> [Work item] A verbatim reproduction of the lines below, from the line containing "Our District (1164, 1205)" through the line containing "Məqalə şablonu (125, 592)", both ends included, is the whole required output.

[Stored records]

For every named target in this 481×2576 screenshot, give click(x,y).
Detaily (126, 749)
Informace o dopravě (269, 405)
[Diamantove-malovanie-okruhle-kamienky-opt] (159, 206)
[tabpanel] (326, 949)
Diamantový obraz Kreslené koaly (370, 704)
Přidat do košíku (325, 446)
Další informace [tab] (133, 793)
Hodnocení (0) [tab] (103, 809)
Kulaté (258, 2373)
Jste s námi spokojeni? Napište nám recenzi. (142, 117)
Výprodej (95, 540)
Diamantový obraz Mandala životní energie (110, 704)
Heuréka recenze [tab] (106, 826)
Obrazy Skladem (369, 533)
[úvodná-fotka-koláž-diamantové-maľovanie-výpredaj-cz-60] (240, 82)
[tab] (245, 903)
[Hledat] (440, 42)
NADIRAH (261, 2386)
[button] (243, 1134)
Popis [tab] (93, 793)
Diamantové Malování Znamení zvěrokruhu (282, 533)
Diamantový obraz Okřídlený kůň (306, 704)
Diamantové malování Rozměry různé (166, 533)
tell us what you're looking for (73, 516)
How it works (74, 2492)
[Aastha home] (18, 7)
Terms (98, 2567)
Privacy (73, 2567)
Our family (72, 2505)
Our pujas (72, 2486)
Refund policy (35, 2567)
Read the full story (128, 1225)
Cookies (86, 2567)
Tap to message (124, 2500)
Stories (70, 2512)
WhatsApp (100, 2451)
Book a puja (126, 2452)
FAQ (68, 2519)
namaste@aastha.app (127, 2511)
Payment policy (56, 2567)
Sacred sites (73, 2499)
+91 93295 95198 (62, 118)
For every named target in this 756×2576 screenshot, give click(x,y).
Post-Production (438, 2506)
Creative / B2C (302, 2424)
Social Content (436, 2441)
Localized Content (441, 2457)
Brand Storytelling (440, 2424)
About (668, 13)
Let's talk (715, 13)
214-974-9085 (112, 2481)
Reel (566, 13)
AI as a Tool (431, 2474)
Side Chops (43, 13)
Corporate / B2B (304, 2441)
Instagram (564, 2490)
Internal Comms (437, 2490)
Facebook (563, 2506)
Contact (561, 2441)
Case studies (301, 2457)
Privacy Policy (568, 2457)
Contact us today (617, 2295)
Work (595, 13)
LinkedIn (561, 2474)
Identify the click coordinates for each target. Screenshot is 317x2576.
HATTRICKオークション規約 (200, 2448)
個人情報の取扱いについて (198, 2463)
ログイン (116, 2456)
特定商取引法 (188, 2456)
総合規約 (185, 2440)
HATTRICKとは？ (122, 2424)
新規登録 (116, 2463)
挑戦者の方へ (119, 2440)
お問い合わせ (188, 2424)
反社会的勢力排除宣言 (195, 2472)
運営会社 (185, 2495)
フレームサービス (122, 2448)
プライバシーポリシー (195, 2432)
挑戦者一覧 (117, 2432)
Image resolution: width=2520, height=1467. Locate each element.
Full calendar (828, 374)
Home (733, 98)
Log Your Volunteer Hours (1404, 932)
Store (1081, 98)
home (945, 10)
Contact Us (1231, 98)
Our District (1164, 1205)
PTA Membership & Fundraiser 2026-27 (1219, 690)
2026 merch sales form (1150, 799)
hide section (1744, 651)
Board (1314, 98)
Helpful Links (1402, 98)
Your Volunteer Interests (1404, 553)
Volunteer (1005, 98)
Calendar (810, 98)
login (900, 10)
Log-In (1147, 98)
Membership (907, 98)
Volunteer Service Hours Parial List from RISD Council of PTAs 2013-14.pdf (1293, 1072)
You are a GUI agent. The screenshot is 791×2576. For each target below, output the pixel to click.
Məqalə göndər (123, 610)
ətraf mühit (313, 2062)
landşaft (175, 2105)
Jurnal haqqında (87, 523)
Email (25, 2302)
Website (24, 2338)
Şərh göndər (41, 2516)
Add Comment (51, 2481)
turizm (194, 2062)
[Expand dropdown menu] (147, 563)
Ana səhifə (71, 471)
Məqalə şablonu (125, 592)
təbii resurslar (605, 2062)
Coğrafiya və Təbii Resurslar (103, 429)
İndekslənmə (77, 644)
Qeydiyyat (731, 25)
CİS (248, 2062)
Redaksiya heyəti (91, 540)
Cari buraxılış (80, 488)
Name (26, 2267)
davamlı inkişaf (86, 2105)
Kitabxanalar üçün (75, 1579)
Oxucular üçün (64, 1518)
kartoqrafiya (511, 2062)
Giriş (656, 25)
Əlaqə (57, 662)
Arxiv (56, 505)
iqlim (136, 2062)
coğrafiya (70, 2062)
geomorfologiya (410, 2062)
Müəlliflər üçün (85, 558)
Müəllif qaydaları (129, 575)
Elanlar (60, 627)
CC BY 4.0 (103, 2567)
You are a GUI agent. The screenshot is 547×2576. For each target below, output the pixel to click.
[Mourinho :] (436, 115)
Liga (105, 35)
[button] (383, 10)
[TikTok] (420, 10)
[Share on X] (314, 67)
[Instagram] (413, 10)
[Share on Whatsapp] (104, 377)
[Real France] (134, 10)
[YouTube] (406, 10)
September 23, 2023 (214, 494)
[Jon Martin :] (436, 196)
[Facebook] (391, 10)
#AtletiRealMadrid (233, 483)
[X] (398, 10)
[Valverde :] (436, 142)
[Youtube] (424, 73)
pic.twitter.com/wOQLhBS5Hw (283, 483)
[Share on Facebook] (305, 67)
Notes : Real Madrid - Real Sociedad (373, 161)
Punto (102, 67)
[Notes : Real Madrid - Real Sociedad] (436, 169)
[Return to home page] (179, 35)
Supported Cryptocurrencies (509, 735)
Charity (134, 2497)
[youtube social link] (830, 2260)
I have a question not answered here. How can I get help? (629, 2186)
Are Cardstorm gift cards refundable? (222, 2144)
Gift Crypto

> [Solved problem]
Our District (1164, 1205)
PTA Membership & Fundraiser 2026-27 (1219, 690)
2026 merch sales form (1150, 799)
hide section (1744, 651)
Board (1314, 98)
Helpful Links (1402, 98)
Your Volunteer Interests (1404, 553)
Volunteer (1005, 98)
Calendar (810, 98)
login (900, 10)
Log-In (1147, 98)
Membership (907, 98)
Volunteer Service Hours Parial List from RISD Council of PTAs 2013-14.pdf (1293, 1072)
You are a GUI agent. The screenshot is 791×2576. For each target below, output the pixel to click.
Məqalə göndər (123, 610)
ətraf mühit (313, 2062)
landşaft (175, 2105)
Jurnal haqqında (87, 523)
Email (25, 2302)
Website (24, 2338)
Şərh göndər (41, 2516)
Add Comment (51, 2481)
turizm (194, 2062)
[Expand dropdown menu] (147, 563)
Ana səhifə (71, 471)
Məqalə şablonu (125, 592)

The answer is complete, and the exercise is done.